The way I look at it is to plug in a value already known, which would be some $s>1$ and solve for $\zeta(1-s)$ . But this only solves for all $s \in (-\infty,0)$ leaving $\mathbb{C}$ \ $(-\infty,0) \cup [1,\infty)$ unaccounted for...

Thanks guys

I obviously know nothing about CA, but just so you can cross-check whatever anybody else here gives you, I will transcribe a proof from "Riemann's Zeta Function" H.M. Edwards (Dover)

" For negative real values of s, Riemann evaluated the integral $\zeta(s)=\frac{\Gamma(-s)}{2\pi i}\int_{+\infty}^{+\infty}\frac{(-x)^s}{e^x-1}\frac{dx}{x}{\color{red}(*)}$ as follows. Let $D$ be the domain in the $s$ -plane which consists of all other points other than those which lie within $\varepsilon$ of the positve real axis or within $\varepsilon$ of one of the singularities $x=\pm 2\pi i n$ of the integrand. Let $\partial D$ be the boundary of $D$ oriented in the usual way. Then, ignoring for the moment the fact that $D$ is not compact, Cauchy's theorem gives

$\frac{\Gamma(-s)}{2\pi i}\int_{\partial D}\frac{(-x)^s}{e^x-1}\frac{dx}{x}=0{\color{blue}(*)}$ .

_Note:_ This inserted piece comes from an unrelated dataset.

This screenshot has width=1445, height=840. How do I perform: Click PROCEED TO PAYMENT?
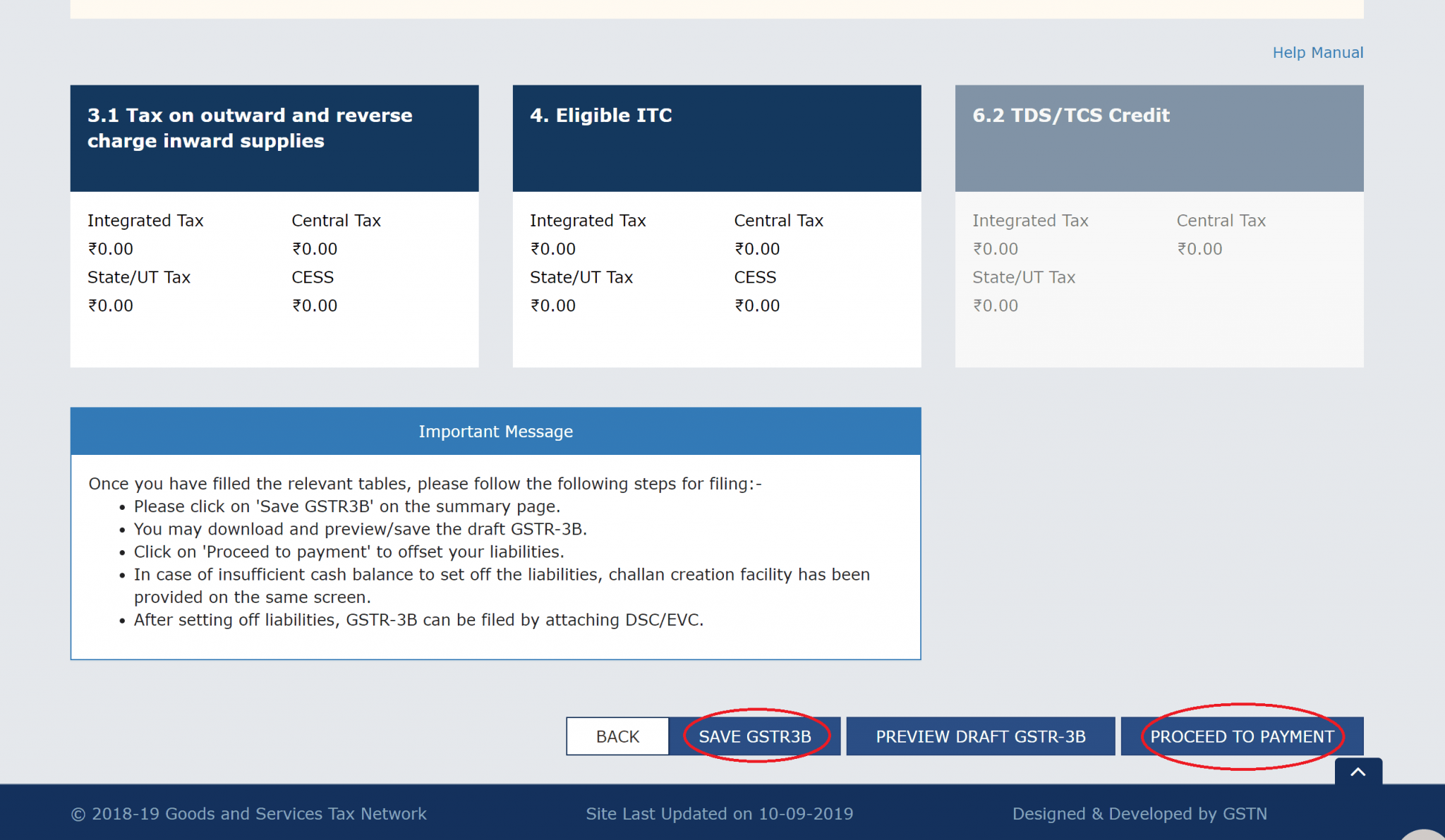(1241, 736)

Now one component of this integral is the integral $\color{red}(*)$ with the orientation reversed, whereas the others are integrals of the circles $|x\pm 2\pi i n|=\varepsilon$ oriented clockwise. Thus when the circles are oriented in the usual counterclockwise sense $\color{blue}(*)$ becomes

$-\zeta(s)-\sum\frac{\Gamma(-s)}{2\pi i}\int_{|x\pm2\pi i n|=\varepsilon}\frac{(-x)^s}{e^x-1}\frac{dx}{x}=0~{\color{green}(*)}$

The integrals over the circles can be evaluated by setting $x=2\pi i n+y$ for $|y|=\varepsilon$ to find

$\begin{aligned}\frac{\Gamma(-s)}{2\pi i}\int_{|y|=\varepsilon}\frac{(-2\pi i n-y)^s}{e^{2\pi i n+y}-1}\frac{dy}{2\pi i n+y}&=\frac{-\Gamma(-s)}{2\pi i}\int_{|y|=\varepsilon}(-2\pi i n-y)^{s-1}\frac{y}{e^y-1}\frac{dy}{y}\\ &=-\Gamma(-s)(-2\pi i n)^{s-1}\end{aligned}$

by the Cauchy integral formula. Summing over all integers $n$ other than $n=0$ and using $\color{green}(*)$ then gives

$\begin{aligned}\zeta(s)&=\sum_{n=1}^{\infty}\Gamma(-s)\left[(-2\pi i n)^{s-1}+(2\pi i n)^{x-1}\right]\\ &=\Gamma(-s)(2\pi)^{s-1}\left[i^{s-1}+(-i)^{s-1}\right]\sum_{n=1}^{\infty}\frac{1}{n^{s-1}}\end{aligned}$

Finally using the simplification

$\begin{aligned}i^{s-1}+(-i)^{s-1}&=\frac{1}{i}\left[e^{s\ln(i)}-e^{s\ln(-i)}\right]\\ &=\frac{1}{i}\left[e^{\frac{s\pi i}{2}}-e^{\frac{-s\pi i}{2}}\right]\\ &=2\sin\left(\frac{s\pi}{2}\right)\end{aligned}$

One obtains the desired formula

$\zeta(s)=\Gamma(-s)(2\pi)^{s-1}2\sin\left(\frac{s\pi}{2}\right)\zeta(1-s){\color{black}(*)}$

In order to prove rigorously that the above holds for negative s, it suffices to modify the above argument letting $D_n$ be the intersection of $D$ with the disk $|s|\leqslant (2n+1)\pi$ and letting $n\to\infty$ .; then the integral $\color{blue}(*)$ splits into two parts, one being an integral over the circle $|s|=(2n+1)\pi$ with the points within $\varepsilon$ of the positive real axis deleted, and the other being an integral whose limit as $n\to\infty$ is the left side of $\color{green}(*)$ . The first of these two parts approaches zero because the length of the part of integration is less than $2\pi(2n+1)\pi$ , because the modulus of $\frac{(-x)^s}{x}$ on the circle is $\left|x^{s-1}\right|\leqslant \left[(2n+1)\pi\right]^{s-1}$ for $s\leqslant -\delta<0$ . Thus the second part, which by Cauchy's theorem is the negative of the first part, also approaches zero, which implies $\color{green}(*)$ and hence $\color{black}(*)$ .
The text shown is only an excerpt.